Joseph Libbey Folsom

In the fall of 1846 Joseph Libbey Folsom left on a six-month voyage to California with the 770 man First Regiment of New York Volunteers under Colonel Jonathon D. Stevenson, a unit organized on the premise that each man would remain in California after mustering out of the army. These men were some of the luckiest men in the world at the time. Many of them, along with the Mormons who sailed west on the Brooklyn with Sam Brannan or those who followed Kearny by land across the American southwest, were in an ideal position to profit wildly in the early days of the gold rush.

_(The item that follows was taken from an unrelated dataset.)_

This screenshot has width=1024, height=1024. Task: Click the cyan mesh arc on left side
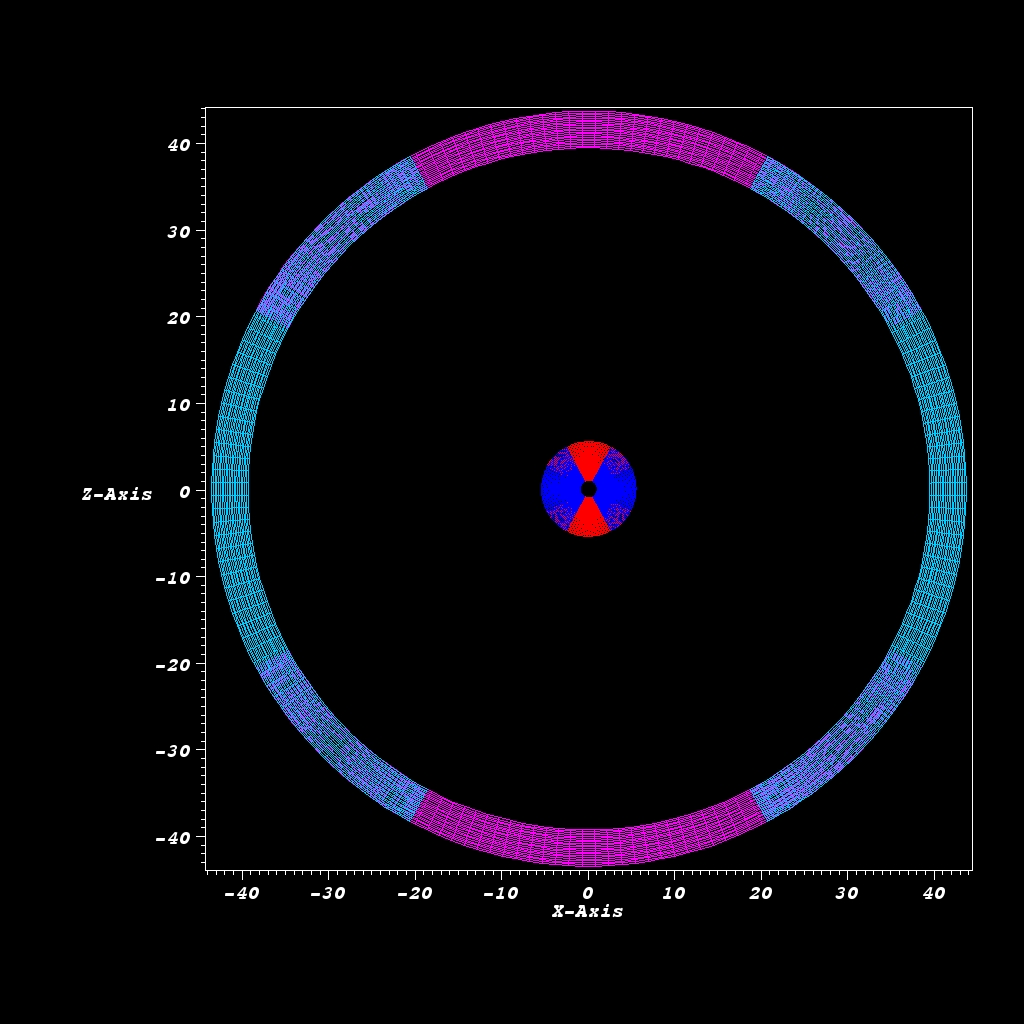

By 1848, with the war over and after the discovery of gold, the potential in California was clear to the eager Folsom. He wrote in a letter, ‘I think California affords means for the investment of capital such as few other countries offer. Any person who could come in here now with ready cash would be certain of doubling his money in a few months. Large fortunes will be made here within the ensuing year, and I am told that there are some hundreds of persons who have already made on an average, $25,000 each.’ Toward this end he bought San Francisco property from William Leidesdorff, but when Leidesdorff died unexpectedly without a will, Folsom heard the knock of opportunity. He raised enough money to sail to St. Croix, where Leidesdorff’s mother lived, and pay her $75,000 for the estate, which included more property in San Francisco as well as the 35,000 acre Rancho de los Americanos in the heart of the gold country. Afterwards controversy and litigation would hound Folsom the rest of his life.

Theodore Judah

Early in 1855, Folsom hired Theodore Judah, who would later be instrumental in planning the transcontinental railroad, to map a new town along the American River above Sacramento, which he named Granite City. But on July 19th Folsom also died suddenly and at the same age as had William Leidesdorff. The next year Folsom’s executors’ renamed Granite City in his honor and it is the city of Folsom we know today.